Though mercifully there are many wonderful exceptions, the modern academic
journal writing style makes virtually all of their product unreadable
and excruciatingly dull. It's as if to be able to convince their professors
that they have real insight into a real topic, they are forced to take
something as exciting and personal as historical self-defense teachings
and intentionally mutate it through some sort of fringe postmodern literary
criticism. Its pseudo-intellectualized self-referencing blather is a nauseating
failure on so many levels. It does nothing to give their papers credibility.
What advantage is there in rewarding scholars for constructing
technical literature so as to render it all but useless in terms of
reading for either enjoyment or education? More educated persons than
myself have complained how this a problem
across all academia, so no reason to expect it to be any
different for
scholarly papers on our subject. But, since I don't focus on
other subjects,
as an outsider when I see it in my beloved field I'm disgusted.
Think
back to the best educational history reading you've ever
enjoyed. Was
any of it of the overwrought, pompous, and jargon-cluttered
kind? I bet
not.
It's one thing to have a technical vocabulary or terminology specific
to a field of study, and another entirely to intentionally bloat writing
beyond anything necessary for examination or critical analysis. Dr. Sydney
Anglo, and before him, Ewart Oakeshott and David Edge, each showed how
we can write about historical combat arts or arms and armor in plain language
while still being scholarly, erudite, informative, and eminently useful.
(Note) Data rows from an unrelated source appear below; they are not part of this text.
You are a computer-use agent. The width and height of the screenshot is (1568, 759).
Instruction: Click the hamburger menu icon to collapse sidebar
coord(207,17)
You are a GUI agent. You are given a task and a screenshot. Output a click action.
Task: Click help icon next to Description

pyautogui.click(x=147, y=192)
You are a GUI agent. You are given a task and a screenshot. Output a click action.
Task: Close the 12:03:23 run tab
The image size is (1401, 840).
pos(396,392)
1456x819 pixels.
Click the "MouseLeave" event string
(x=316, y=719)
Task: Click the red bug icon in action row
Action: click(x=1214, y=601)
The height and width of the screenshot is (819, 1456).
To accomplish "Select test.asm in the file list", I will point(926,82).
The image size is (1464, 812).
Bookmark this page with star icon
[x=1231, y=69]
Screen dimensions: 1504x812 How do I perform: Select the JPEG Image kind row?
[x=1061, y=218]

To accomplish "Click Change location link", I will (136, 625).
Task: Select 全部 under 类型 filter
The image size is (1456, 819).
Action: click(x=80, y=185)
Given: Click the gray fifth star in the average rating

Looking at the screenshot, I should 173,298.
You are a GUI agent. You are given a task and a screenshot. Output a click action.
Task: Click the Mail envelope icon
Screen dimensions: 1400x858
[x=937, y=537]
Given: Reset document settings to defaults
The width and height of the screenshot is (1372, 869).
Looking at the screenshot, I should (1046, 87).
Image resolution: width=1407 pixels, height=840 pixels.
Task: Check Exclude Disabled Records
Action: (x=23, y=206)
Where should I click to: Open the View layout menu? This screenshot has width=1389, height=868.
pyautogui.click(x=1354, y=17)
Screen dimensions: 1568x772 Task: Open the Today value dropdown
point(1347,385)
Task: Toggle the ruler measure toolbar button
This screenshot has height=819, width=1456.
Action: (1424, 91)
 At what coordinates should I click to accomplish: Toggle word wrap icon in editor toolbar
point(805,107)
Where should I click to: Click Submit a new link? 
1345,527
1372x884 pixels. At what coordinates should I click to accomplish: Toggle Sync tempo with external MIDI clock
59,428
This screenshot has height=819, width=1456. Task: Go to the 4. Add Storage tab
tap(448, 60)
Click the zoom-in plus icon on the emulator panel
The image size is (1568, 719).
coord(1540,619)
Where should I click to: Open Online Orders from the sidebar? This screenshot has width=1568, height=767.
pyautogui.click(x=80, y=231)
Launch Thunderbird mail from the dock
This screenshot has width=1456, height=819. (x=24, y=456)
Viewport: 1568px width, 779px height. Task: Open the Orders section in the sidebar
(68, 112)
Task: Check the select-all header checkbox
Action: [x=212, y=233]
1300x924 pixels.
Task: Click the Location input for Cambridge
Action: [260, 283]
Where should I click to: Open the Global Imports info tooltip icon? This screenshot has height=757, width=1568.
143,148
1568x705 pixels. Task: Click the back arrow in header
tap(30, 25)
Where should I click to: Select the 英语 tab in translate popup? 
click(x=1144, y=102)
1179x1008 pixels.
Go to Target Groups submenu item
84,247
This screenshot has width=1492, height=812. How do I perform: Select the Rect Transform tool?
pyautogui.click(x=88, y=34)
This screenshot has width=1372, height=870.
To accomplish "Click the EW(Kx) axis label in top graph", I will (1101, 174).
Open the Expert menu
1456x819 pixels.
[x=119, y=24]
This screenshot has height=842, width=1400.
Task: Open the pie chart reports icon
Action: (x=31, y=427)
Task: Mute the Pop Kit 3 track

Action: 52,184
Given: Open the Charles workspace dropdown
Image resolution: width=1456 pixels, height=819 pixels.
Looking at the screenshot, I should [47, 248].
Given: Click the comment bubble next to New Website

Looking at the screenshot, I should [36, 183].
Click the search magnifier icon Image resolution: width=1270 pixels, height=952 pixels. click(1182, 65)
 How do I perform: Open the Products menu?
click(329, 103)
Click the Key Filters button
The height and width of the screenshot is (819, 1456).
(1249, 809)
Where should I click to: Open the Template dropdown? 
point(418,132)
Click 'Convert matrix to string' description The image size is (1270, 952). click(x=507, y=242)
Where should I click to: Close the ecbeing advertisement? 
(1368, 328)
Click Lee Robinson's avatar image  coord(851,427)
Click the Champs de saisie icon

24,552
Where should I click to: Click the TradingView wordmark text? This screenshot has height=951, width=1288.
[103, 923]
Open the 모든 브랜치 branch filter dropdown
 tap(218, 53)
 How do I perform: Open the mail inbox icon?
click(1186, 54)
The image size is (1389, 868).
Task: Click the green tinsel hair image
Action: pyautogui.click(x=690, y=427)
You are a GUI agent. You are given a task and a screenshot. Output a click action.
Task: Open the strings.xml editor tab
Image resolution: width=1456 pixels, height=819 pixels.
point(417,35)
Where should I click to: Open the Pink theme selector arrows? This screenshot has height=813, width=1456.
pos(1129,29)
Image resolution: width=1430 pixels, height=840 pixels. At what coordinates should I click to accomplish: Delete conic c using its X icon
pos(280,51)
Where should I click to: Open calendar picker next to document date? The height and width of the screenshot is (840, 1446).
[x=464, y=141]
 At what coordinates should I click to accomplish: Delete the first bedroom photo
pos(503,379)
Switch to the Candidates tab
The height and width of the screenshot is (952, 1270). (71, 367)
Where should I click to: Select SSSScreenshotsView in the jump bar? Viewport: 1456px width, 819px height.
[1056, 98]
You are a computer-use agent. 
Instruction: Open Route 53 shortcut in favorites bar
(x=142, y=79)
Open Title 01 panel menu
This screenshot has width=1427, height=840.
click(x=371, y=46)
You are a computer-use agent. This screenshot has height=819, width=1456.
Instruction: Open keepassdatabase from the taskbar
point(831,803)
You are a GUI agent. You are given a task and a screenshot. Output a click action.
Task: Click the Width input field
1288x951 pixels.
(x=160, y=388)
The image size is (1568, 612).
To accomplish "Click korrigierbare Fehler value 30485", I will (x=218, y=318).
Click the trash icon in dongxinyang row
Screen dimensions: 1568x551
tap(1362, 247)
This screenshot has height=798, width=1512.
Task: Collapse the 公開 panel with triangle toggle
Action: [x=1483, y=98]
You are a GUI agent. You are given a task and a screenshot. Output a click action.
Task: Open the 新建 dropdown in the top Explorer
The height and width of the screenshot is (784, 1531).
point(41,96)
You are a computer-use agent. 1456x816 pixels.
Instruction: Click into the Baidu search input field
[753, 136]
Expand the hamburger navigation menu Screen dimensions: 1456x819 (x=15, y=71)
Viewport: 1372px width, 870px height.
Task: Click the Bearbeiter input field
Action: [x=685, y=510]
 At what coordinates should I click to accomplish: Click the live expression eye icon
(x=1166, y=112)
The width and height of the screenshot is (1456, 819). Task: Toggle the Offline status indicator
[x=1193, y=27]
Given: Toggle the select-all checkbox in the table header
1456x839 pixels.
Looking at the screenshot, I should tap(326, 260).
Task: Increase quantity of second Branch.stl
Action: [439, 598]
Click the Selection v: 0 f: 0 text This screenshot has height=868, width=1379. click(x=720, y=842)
But the orthodox adherence to verbose and pompous wordage is just a
game
that does nothing to revitalize our efforts at reconstruction of
our craft.
It's not surprising then that almost none of it offers pertinent
insight
into how combatants of the past moved and fought, nor helps us
better
revive and practice their methods today. Rather than communicate
clearly
and directly, they go out of the way to read as if they are part
of an
exclusive "elite" community of "insiders" not accessible
to the "uninitiated," but instead they just come across as
obnoxiously
pretentious. After painfully drudging through the typical "HEMA"
paper, one usually ends up asking where in all these pages-and
obligatory
citations of other identically inflated papers-did a single
previously
unknown fact get presented or an interesting original opinion
conveyed?
Was there a single substantive experience described? It's all
done up
with deliberate obfuscation; a humorless game of language
camouflage to
make it read as something knowledgeable while concealing that
there is
really nothing there. One can read an entire sentence and not
find an
intriguing string of verbs and nouns, or digest whole paragraphs
and come
away realizing they said absolutely nothing. One has to wonder:
What target audience relishes the indigestion from reading such
self-important noise?
Just use enough wordage in your to insure it comes off as above
the layman’s understanding and —poof!— professors can then get away with
not really having had to read through and comprehend it. That’s the
con. Academia should be both mocked and scorned for coddling this
muddling drivel that comes at the real expense of subverting true
intellectual rigor. Does doing this aid or hinder the process of peer
review in evaluating scholarly methods and conclusions?
The false formality of the obtuse is a pretense that no one in the real
world uses. Plain language that is clear and concise is critical in any
field where you actually have to do real work and accomplish things.
This is just as true when trying to make the case for a historical
argument. It’s even more necessary when teaching self-defense skills.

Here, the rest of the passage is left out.